His health will be a strong determining factor in whether the Twins have any hope whatsoever of winning 70+, let alone getting anywhere near a .500 season. Though Mauer played in just 113 games last season, he produced a .324/.404/.476 triple slash and 5.2 WAR. Minnesota is hoping that a full-time transition to first base will keep him healthy, as well as being able to give him a day off at designated hitter every now and then.

Brian Dozier

His improvement from 2012 to 2013 was a welcome sight, and if he can continue improving as he enters his logical peak years, then Minnesota might have an asset at second base. Between his 18 home runs and his .278 BABIP, you've got to imagine that there is a possibility of some improvement available.

Phil Hughes & Ricky Nolasco

Forever tied as the pair of arms that Minnesota brought in to prop up an ailing rotation, Hughes and Nolasco have the unenviable position of trying to A) stay healthy and B) be productive. For Nolasco, that seems to be a fairly easy task; he pitched 199 innings between Miami and Los Angeles last season, and will slot in as the team's #1.

Hughes, on the other hand, hasn't been particularly effective over the last season and a half, while dealing with some injury concerns. He does do what Minnesota likes, which is throw strikes and not walk people. And as long as he is healthy, he is likely to be better than whatever Minnesota has at the ready to throw in his place.

Byron Buxton, et al.

The Twins have Baseball America's Top prospect in the system a breath away from being ready to contribute, an immortal taking the human form of Byron Buxton. He could be a key factor in contributing to an improved second half for Minnesota.

Likewise, Alex Meyer could be in for a late-season cup of java if he continues to show the dominance that he did at AA last season, striking out 10.80 batters per nine innings.


I won't sugar coat it for you; it's not good. It might not even be average. There's a lot of hope in Minnesota's future, but most of it lies beyond the 2014 season.

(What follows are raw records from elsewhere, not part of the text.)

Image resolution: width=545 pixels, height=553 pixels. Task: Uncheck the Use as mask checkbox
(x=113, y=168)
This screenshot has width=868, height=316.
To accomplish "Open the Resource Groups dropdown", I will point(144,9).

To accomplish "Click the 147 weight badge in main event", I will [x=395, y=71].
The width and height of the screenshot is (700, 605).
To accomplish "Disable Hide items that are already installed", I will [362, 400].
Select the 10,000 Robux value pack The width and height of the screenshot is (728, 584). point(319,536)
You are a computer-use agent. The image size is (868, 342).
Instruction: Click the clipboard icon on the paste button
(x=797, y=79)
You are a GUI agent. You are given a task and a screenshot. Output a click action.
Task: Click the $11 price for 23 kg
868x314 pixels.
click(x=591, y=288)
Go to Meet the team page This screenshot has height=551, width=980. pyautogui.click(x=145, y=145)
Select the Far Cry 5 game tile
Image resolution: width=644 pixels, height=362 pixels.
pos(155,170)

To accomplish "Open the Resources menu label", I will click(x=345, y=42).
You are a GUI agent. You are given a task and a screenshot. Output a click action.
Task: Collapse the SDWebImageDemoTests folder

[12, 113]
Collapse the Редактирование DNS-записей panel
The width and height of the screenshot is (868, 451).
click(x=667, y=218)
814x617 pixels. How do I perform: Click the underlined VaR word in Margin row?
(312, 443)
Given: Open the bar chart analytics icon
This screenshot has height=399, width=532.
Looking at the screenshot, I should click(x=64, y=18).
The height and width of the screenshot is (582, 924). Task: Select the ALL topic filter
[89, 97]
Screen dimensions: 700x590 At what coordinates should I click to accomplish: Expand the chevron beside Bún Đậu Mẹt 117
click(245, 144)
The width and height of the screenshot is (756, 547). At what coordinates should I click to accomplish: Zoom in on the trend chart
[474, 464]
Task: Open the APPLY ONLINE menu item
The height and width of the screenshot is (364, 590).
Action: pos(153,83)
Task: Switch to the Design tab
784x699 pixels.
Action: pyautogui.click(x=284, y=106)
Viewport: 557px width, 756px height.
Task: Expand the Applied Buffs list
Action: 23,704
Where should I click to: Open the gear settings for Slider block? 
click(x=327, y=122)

Be patient and look for signs of improvement, health, and things you can build on.

In Order To Win The Division...

Justin Verlander, Anibal Sanchez, Max Scherzer, Miguel Cabrera, James Shields, Eric Hosmer, Alex Gordon, Carlos Santana, Justin Masterson, Nick Swisher, and about a dozen other players would need to be injured and/or suspended for a majority of the season. We're talking 60-day DL stints followed by 50-game violations tacked on at the end.

The Likely Result

Some improvement in the pitching staff occurs with Nolasco and Hughes in the mix. Additionally, Mauer's health steadies out and some prospects make a late-season impact to get the Twins above 70 wins.

Editor's Note: This story was amended 3/20/14 3:52 EST to account for Miguel Sano's season-ending injury that happened basically a month ago.